Throughout the house, remove throw rugs, loose cords, and anything else you could trip over. Fix uneven flooring in doorways. Move items you use daily to counter height so you don’t have to reach up or bend down. If your bedroom is upstairs, consider setting up a temporary sleeping area on the main floor for the first few weeks.

Gather Adaptive Tools and Pack Your Bag

A few inexpensive devices make a big difference when you can’t bend over easily. A reacher or grabber tool lets you pick things up off the floor or pull items off shelves. A long-handled shoehorn and a sock aid (a simple device that lets you slide socks on without bending) will save you daily frustration. You can buy these online or at most pharmacies, and some hospitals lend them out.

For the hospital, pack loose-fitting clothes that are easy to pull on without bending, like elastic-waist pants or shorts. Bring a knee-length robe and slip-on shoes with non-skid soles. Avoid anything that requires tying laces or reaching down to your feet. You’ll also want your insurance information, medication list, and any documents your surgical coordinator requested.

Nutrition in the Weeks and Days Before

Your body needs protein to heal surgical wounds and rebuild muscle. In the weeks leading up to surgery, aim for 1.2 to 1.5 grams of protein per kilogram of body weight each day. For a 170-pound person, that’s roughly 90 to 115 grams daily. During the recovery period after surgery, needs climb even higher, to 2.0 to 3.0 grams per kilogram per day, so building the habit of protein-rich meals beforehand helps. Good sources include chicken, fish, eggs, Greek yogurt, beans, and protein shakes if you’re having trouble hitting targets through food alone.

On the day of surgery, current guidelines from the American Society of Anesthesiologists allow a light meal six to eight hours before your procedure, ideally something with complex carbohydrates and lean protein to stabilize blood sugar. You can drink clear liquids up to two hours beforehand. The old rule of “nothing after midnight” has largely been replaced by these more flexible guidelines, but follow whatever your specific surgical team tells you, since individual instructions may vary based on your health.

Skin Preparation to Prevent Infection

The night before and the morning of surgery, wash the skin around your hip with 2% chlorhexidine cloths (often sold under the brand name Hibiclens). Your surgical team may provide these or tell you where to buy them. This antiseptic wash significantly reduces the bacteria on your skin and lowers your risk of surgical site infection. Let the solution air-dry rather than rinsing it off, and don’t apply lotion, powder, or deodorant to the area afterward.

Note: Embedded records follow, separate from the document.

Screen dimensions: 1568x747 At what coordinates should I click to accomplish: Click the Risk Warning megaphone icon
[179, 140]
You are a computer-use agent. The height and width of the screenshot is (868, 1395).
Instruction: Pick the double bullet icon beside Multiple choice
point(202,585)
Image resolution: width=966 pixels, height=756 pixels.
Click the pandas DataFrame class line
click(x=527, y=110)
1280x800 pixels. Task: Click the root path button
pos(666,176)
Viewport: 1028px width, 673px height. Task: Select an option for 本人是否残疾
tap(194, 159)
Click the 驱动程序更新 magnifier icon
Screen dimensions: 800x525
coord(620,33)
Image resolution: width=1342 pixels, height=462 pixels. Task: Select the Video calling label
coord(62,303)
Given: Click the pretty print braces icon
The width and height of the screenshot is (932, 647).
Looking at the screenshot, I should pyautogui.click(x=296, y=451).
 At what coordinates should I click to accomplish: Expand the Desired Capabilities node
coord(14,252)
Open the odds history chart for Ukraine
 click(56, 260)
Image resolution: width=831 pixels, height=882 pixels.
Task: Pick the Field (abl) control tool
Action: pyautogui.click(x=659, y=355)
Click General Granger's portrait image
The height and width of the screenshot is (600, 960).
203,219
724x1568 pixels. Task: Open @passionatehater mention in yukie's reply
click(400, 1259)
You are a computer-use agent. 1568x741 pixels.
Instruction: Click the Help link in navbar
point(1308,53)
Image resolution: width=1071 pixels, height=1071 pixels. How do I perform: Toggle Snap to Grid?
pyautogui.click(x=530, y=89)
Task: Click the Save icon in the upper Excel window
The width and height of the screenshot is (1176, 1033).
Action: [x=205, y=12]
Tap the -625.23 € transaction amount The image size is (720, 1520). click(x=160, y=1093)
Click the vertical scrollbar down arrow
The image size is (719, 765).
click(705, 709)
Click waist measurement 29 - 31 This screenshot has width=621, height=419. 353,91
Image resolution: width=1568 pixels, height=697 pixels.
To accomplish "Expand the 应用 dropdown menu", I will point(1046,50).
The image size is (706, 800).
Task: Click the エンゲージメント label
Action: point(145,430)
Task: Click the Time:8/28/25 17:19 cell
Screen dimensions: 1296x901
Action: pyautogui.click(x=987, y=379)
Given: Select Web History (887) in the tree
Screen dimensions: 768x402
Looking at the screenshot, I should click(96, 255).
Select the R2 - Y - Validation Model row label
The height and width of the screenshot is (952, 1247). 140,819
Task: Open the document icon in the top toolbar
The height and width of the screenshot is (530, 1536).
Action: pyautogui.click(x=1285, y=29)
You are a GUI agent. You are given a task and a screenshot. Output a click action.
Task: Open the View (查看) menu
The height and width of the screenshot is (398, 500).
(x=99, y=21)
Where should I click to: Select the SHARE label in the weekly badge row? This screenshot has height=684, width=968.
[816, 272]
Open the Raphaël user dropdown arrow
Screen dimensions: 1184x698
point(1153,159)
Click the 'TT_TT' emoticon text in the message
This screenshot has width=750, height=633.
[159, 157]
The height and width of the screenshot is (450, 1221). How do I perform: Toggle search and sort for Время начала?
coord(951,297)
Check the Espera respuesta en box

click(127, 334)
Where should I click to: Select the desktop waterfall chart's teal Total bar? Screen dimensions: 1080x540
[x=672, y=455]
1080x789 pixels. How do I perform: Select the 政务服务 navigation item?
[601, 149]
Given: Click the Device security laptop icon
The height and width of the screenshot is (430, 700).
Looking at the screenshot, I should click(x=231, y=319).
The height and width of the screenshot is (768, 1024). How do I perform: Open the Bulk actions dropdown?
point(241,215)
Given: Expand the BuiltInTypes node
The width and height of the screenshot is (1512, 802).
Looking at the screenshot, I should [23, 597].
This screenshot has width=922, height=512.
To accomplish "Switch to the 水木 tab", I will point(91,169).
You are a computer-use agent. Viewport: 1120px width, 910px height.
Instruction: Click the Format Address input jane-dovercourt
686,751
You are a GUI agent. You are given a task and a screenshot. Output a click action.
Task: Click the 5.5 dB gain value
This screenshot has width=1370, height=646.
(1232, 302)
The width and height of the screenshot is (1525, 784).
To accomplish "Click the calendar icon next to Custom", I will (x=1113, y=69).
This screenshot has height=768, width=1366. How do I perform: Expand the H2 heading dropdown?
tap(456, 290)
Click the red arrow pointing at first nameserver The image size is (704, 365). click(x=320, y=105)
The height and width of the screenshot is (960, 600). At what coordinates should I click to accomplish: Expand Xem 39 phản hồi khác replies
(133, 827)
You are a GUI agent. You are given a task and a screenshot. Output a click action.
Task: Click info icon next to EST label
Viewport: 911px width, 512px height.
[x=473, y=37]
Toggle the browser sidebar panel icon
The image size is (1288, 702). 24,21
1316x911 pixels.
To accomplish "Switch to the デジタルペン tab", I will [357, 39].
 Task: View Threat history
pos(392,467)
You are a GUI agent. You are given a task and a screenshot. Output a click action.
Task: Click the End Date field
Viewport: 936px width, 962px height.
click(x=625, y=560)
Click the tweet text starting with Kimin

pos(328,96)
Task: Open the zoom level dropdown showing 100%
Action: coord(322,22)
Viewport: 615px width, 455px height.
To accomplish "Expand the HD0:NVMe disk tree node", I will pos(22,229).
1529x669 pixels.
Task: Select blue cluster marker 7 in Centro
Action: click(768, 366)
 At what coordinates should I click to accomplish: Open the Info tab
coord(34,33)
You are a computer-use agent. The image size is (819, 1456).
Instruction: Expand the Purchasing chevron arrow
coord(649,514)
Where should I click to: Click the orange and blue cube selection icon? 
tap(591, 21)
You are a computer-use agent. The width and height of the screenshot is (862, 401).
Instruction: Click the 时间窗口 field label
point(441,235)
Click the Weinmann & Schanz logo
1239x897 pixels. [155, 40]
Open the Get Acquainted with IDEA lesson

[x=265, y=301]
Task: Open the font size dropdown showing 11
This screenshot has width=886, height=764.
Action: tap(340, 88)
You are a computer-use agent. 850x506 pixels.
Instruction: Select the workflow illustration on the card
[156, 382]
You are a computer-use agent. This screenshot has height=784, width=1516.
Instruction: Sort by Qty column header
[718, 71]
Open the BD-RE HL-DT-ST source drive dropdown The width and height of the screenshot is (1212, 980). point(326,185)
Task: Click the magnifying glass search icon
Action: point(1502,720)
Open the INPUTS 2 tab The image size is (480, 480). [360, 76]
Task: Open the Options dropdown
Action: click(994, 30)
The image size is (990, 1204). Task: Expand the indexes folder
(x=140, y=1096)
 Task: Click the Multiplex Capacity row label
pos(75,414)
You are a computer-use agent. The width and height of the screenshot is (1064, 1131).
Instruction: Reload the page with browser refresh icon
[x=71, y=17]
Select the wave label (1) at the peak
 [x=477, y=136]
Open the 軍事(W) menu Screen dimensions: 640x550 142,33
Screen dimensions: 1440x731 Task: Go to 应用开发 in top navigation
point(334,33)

Plan Your Ride and Early Recovery Support

You’ll need someone to drive you home from the hospital, which for most hip replacements means one to three days after surgery. For the first one to two weeks at home, plan to have someone available to help with meals, getting dressed, and basic household tasks. If you live alone, arrange this help in advance, whether it’s a family member staying with you, a friend rotating visits, or a short-term home health aide. Stock your kitchen with easy-to-prepare meals and put a cooler or small table next to your recovery chair so essentials are within arm’s reach.